1. According to the American Academy of Pediatrics (AAP), while certain television programs may be promoted to children under two, "research on early brain development shows that babies and toddlers have a critical need for direct interactions with parents and other significant care givers for healthy brain growth and the development of appropriate social, emotional, and cognitive skills." Although the American Academy of Pediatrics (AAP) findings are specific to television viewing, the same recommendations and advice can be maintained for movies, which also require screen time.

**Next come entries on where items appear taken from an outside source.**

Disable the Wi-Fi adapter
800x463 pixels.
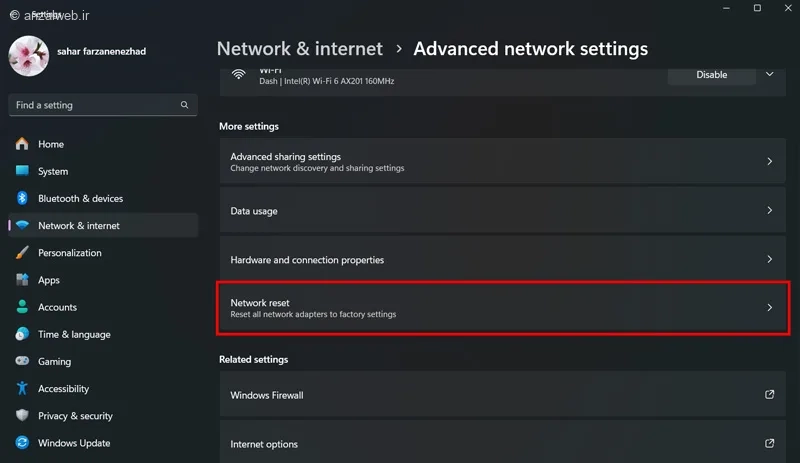[711, 74]
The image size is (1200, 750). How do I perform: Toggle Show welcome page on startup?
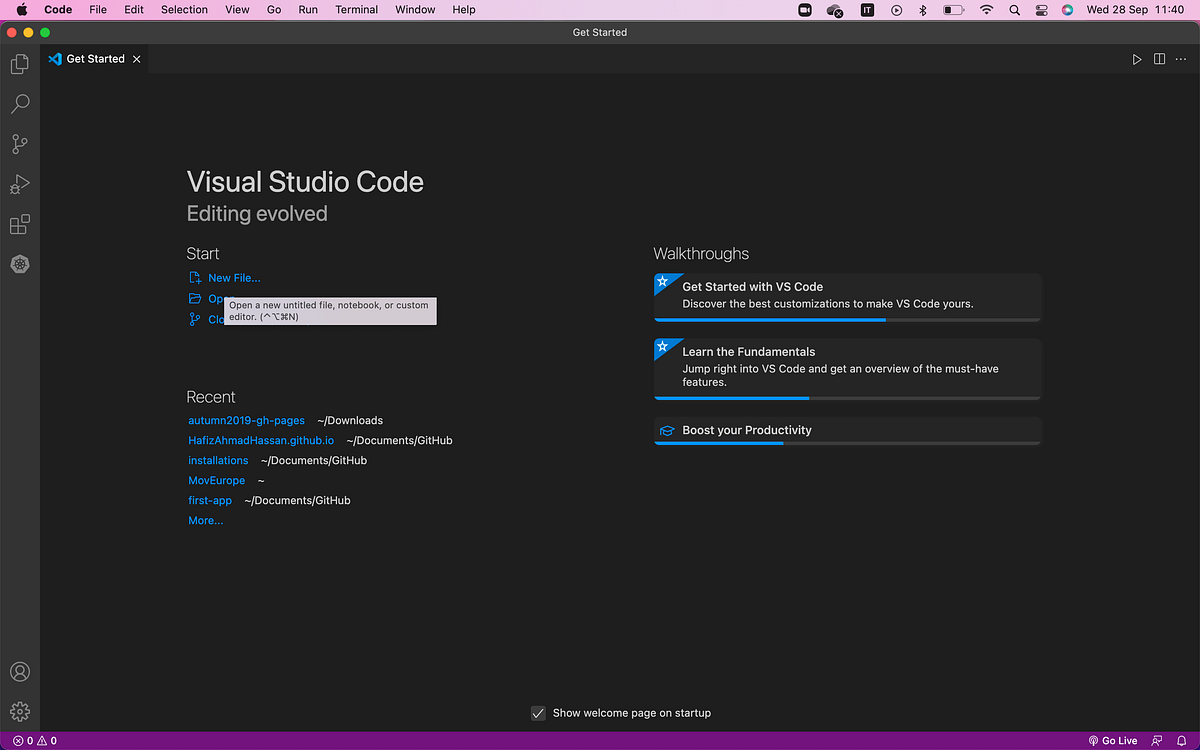tap(538, 713)
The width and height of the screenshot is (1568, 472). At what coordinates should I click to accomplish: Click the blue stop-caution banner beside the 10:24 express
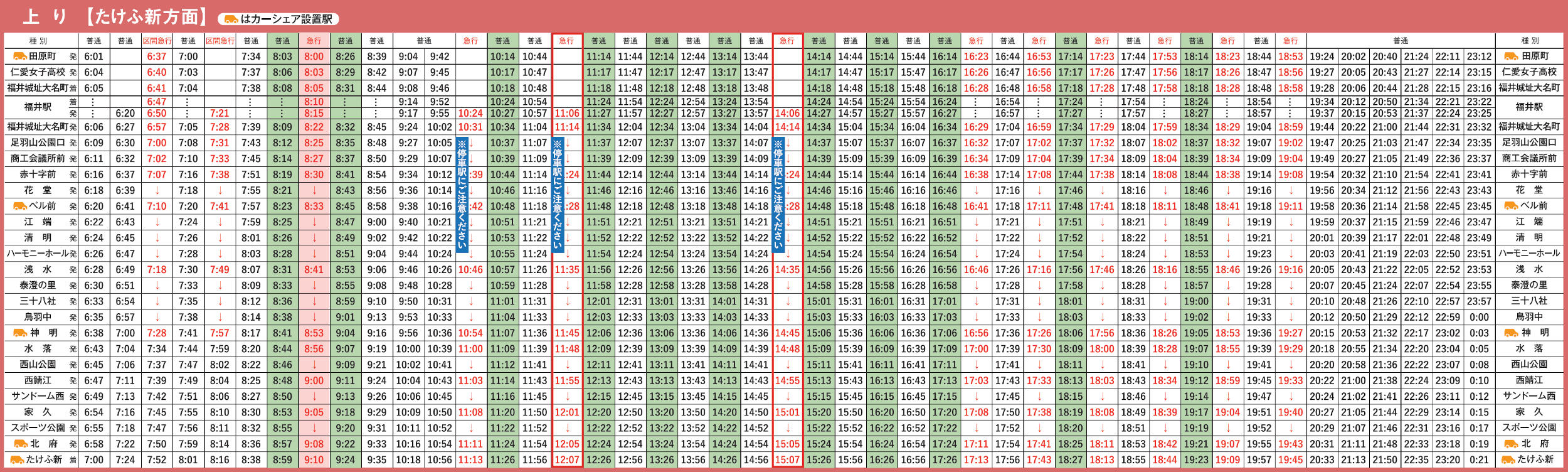(x=462, y=195)
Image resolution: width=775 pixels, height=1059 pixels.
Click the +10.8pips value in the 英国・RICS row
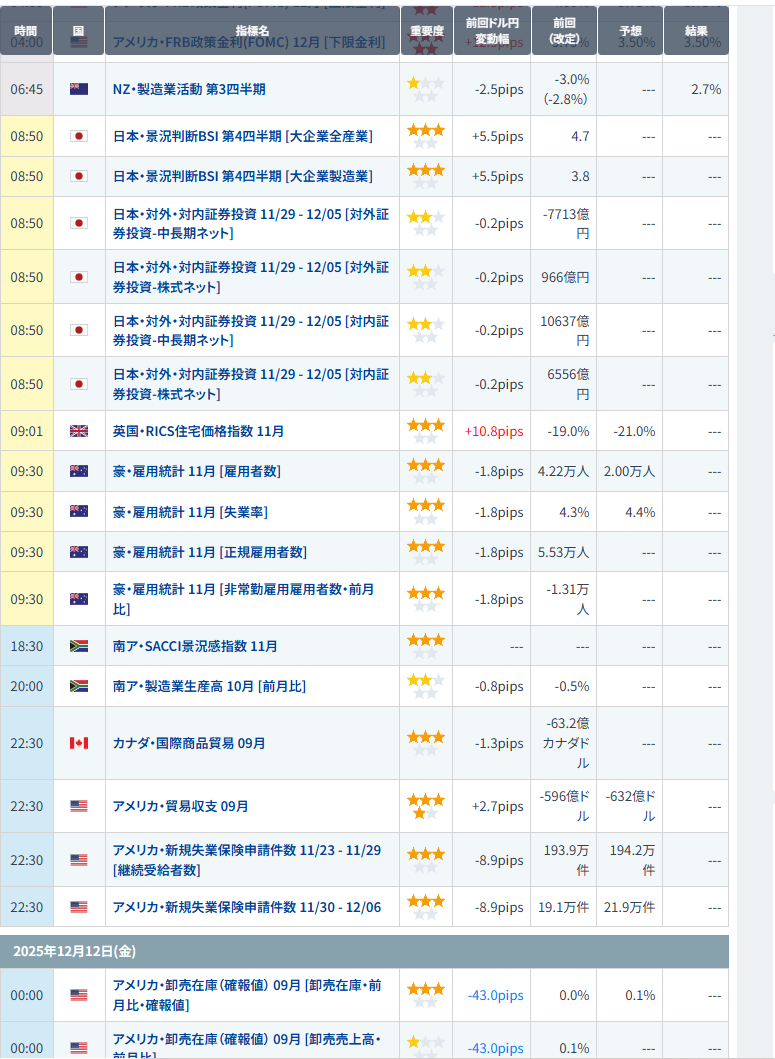pyautogui.click(x=493, y=431)
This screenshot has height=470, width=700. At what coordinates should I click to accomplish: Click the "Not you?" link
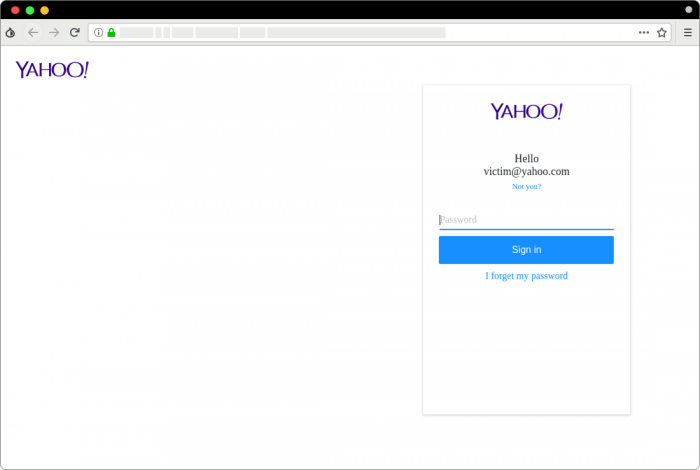click(x=526, y=186)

1.While some aspects of sex role stereotypes are present in 3-year-olds, 4 and 5-year-olds possessed more of the traditional stereotypes. While both boys and girls are aware of behavior that is socially appropriate for their own sex, boys had more stereotyped beliefs than females (Flerx, Fidler & Rogers, 1976). When children are socialized, they gradually internalize the dominant views of the culture they live in and become motivated to construct an identity that is consistent with cultural norms (Bem, 1993).
2.According to Patrice A. Opliger (2007), as exposure to gender stereotyping increases, so do sex-typed behavior and sex-role stereotyped attitudes. Children learn their value by seeing themselves reflected in the culture. Because females are portrayed less often, girls' reflection is not readily visible and boys and girls learn that women are less valuable (Davis, 2007).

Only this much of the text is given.